Action item: Could you count the lines below that include the word "will" and give only the number?

◆ ◆ ◆

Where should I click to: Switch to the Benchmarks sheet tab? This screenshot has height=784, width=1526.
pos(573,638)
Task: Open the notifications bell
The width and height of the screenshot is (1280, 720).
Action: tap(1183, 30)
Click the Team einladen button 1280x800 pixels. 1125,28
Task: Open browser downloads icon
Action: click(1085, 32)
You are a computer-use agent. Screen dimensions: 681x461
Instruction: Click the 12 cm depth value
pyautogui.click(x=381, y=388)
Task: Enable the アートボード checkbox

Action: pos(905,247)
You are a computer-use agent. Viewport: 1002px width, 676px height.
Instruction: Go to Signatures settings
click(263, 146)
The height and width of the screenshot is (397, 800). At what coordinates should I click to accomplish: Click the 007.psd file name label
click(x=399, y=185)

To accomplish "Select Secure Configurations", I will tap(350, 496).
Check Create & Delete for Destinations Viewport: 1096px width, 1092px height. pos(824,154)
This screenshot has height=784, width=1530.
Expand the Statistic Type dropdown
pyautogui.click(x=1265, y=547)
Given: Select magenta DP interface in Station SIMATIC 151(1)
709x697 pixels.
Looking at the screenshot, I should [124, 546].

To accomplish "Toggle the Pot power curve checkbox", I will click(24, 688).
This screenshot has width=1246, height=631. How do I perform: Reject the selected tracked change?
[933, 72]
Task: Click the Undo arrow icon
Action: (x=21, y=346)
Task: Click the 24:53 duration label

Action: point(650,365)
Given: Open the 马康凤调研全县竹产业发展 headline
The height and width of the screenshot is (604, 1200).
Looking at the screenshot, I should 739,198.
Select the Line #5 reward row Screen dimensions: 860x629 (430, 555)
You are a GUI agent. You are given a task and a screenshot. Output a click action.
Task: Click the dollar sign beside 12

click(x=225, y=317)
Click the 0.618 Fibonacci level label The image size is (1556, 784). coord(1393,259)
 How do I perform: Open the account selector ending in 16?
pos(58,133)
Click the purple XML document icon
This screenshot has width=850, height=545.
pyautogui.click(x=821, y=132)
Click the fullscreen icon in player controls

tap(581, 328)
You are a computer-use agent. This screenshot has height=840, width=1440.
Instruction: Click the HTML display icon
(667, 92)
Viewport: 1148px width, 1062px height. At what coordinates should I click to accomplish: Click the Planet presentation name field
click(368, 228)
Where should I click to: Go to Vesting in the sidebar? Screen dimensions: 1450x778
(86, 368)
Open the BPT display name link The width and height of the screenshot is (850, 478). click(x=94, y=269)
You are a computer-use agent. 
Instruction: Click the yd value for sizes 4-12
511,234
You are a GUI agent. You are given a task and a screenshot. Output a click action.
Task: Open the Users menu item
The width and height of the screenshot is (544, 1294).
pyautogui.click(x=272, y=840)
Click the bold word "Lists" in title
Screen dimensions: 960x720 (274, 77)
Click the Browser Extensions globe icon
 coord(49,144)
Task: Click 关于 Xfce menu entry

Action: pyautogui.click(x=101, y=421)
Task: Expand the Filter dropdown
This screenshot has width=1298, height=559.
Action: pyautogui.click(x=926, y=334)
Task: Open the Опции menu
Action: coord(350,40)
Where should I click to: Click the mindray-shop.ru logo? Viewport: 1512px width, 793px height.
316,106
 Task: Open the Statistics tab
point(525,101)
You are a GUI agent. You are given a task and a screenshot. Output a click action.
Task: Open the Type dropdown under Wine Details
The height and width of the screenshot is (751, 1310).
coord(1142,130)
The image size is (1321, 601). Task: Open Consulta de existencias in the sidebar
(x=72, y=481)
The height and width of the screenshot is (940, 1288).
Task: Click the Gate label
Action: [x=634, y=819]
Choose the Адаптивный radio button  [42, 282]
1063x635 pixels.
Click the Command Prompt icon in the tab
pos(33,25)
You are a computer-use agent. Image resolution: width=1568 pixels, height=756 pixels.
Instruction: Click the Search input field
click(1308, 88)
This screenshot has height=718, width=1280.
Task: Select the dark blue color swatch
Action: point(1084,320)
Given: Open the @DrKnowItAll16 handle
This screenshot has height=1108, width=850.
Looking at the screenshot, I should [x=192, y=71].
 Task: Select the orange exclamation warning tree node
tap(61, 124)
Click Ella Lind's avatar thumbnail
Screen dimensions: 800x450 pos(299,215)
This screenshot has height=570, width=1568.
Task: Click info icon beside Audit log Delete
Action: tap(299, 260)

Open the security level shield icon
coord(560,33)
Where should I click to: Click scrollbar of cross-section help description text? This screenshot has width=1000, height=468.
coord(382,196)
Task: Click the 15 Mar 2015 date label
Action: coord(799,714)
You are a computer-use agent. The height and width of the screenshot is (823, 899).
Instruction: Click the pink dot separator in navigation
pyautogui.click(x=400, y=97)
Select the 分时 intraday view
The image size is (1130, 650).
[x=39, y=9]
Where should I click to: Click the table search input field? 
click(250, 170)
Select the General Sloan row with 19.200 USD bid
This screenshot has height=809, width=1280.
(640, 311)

◆ ◆ ◆

Written reply: 2